=== Goal of the exercise ===
Leaving out every picture, transcribe the lines from the line that contains "You are a computer-use agent." to the end of the entries below, both ends included.

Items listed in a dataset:

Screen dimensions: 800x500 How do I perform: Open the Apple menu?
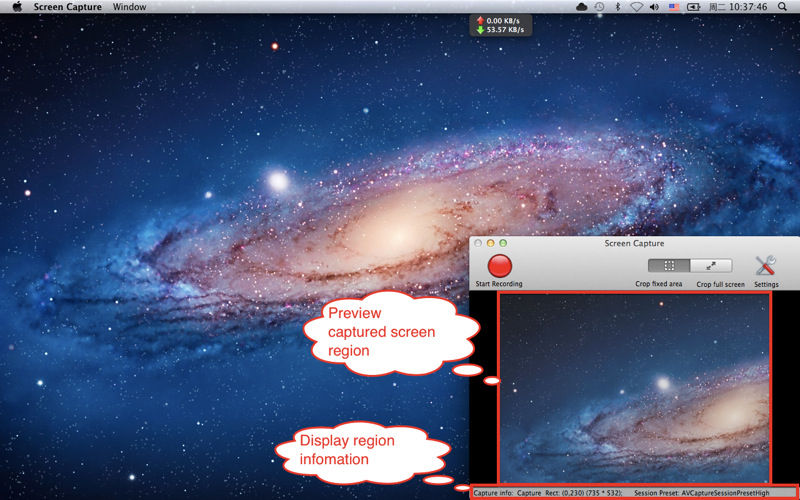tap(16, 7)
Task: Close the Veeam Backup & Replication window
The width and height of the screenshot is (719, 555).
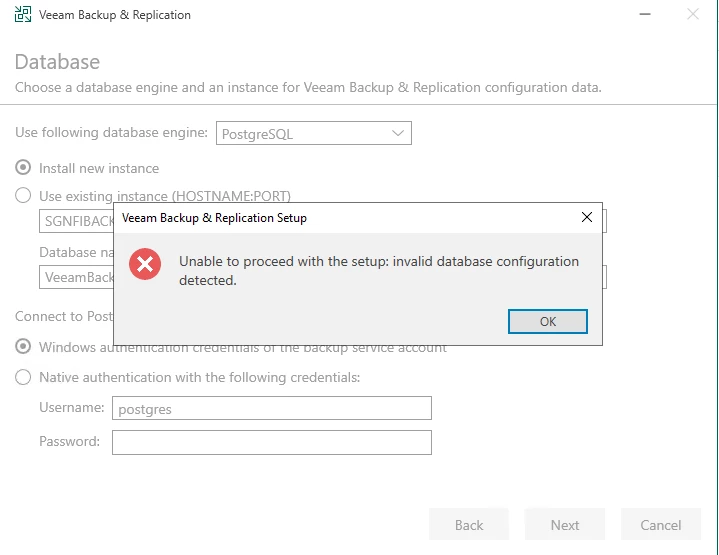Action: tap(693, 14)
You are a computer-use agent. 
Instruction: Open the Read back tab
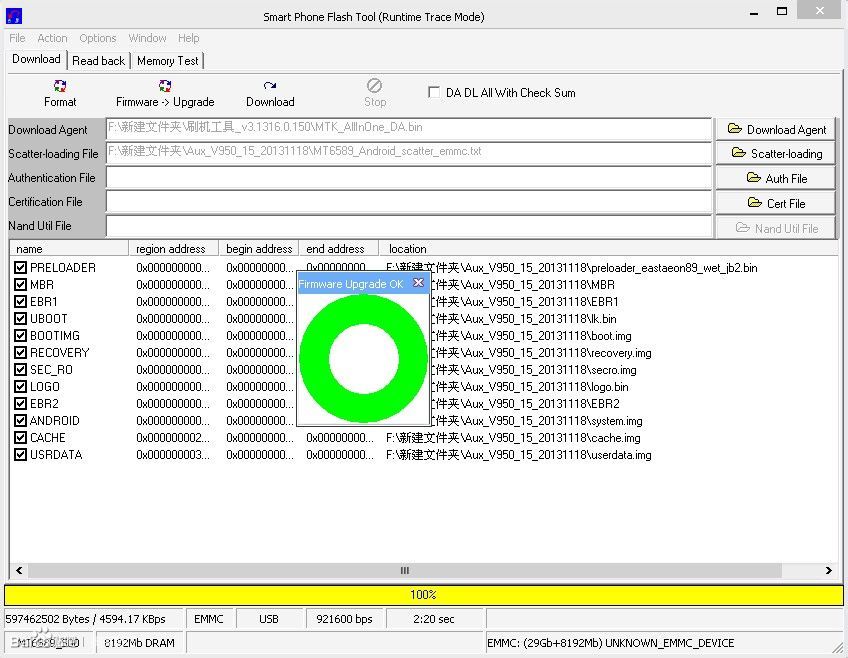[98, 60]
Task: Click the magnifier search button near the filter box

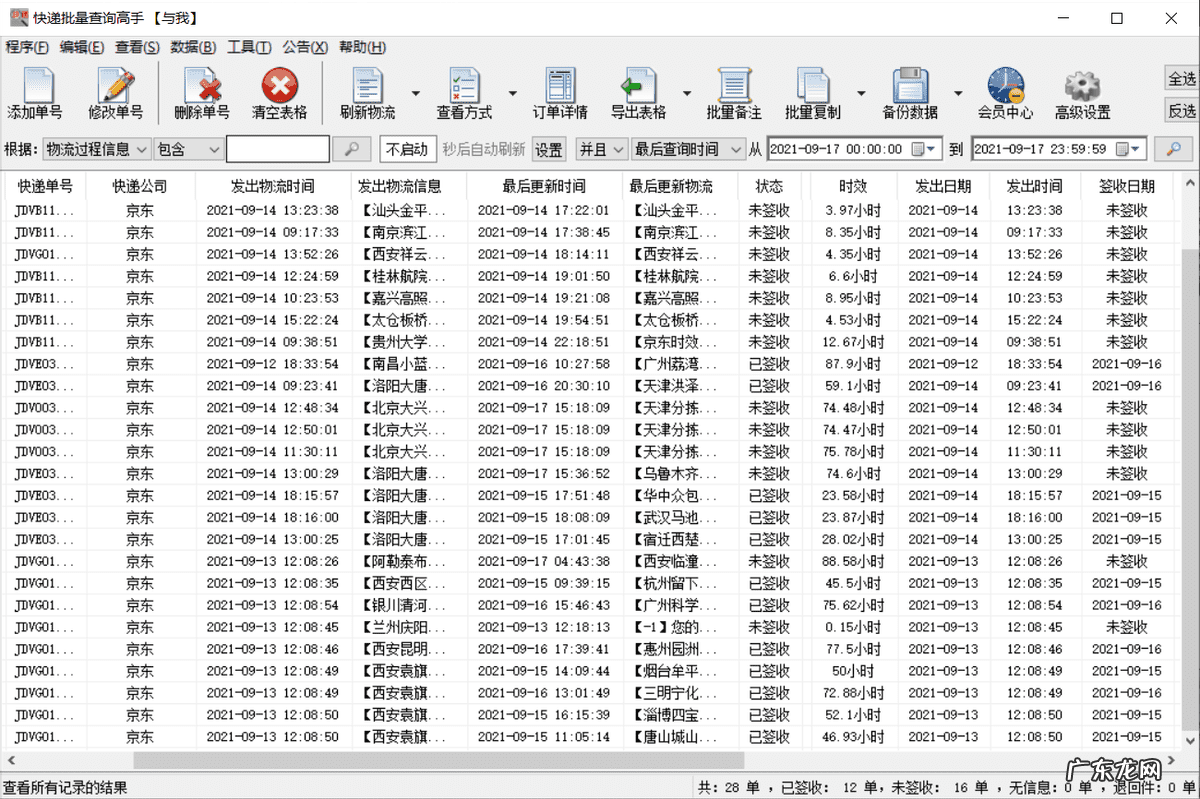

=== Result for this exercise ===
You are a computer-use agent. 
Instruction: Open the Read back tab
[98, 60]
Task: Click the magnifier search button near the filter box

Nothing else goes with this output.